A Música do Dia – Every Breath You Take
Escrito por Redação Máxima FM 90,9 em 16/03/2026

“Every Breath You Take” é uma canção da banda britânica The Police, lançada em 1983 no álbum Synchronicity. Escrita por Sting, tornou-se o maior sucesso do grupo e uma das faixas mais emblemáticas da década de 1980. Seu som suave e letra ambígua a transformaram tanto em um hino pop quanto em um estudo sobre obsessão e controle.
Fatos principais
- Lançamento: 20 de maio de 1983
- Álbum: Synchronicity
- Compositor: Sting
- Produtores: The Police e Hugh Padgham
- Prêmios: Grammy de Canção do Ano e Melhor Performance Pop em 1984
Composição e gravação
Gravada em meio a tensões internas da banda, a faixa nasceu quando Sting, isolado na Jamaica após o divórcio, escreveu a melodia e a letra em meia hora. O guitarrista Andy Summers criou o icônico riff em uma única tomada, conferindo à canção sua textura hipnótica. A produção minimalista, centrada em baixo, bateria e guitarra limpas, acentuou o clima frio e repetitivo da narrativa.

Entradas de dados
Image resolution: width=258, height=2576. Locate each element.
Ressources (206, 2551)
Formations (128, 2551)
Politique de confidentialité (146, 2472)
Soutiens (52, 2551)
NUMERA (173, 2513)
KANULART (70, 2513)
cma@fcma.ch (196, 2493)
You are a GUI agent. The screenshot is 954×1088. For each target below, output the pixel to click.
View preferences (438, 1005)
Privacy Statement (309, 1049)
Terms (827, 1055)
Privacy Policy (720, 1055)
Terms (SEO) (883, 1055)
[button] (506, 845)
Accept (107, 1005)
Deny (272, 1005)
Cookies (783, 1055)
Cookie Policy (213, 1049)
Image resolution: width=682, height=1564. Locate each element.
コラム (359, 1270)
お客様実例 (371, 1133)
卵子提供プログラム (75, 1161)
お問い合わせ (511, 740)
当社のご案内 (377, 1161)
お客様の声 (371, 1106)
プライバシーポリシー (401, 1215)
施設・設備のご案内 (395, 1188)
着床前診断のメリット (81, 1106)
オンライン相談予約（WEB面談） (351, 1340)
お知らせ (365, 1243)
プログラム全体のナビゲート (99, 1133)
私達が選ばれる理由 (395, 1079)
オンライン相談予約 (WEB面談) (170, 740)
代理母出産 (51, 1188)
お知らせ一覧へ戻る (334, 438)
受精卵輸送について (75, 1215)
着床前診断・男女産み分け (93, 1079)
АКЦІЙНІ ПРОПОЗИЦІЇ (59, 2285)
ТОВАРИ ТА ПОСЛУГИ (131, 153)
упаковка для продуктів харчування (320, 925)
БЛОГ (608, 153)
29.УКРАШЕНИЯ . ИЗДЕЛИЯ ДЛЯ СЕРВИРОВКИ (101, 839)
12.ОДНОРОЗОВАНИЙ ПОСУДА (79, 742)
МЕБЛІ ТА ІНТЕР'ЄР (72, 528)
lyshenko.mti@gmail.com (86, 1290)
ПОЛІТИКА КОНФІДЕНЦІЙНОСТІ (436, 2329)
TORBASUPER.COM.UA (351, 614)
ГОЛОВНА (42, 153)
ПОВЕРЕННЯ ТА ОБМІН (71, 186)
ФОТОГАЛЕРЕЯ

Enunciado: Segundo o texto sobre "Every Breath You Take", em quanto tempo Sting escreveu a melodia e a letra da canção? Responda em poucas palavras, por favor. As linhas acima não são necessárias aqui.

Resposta do exercício: Em meia hora.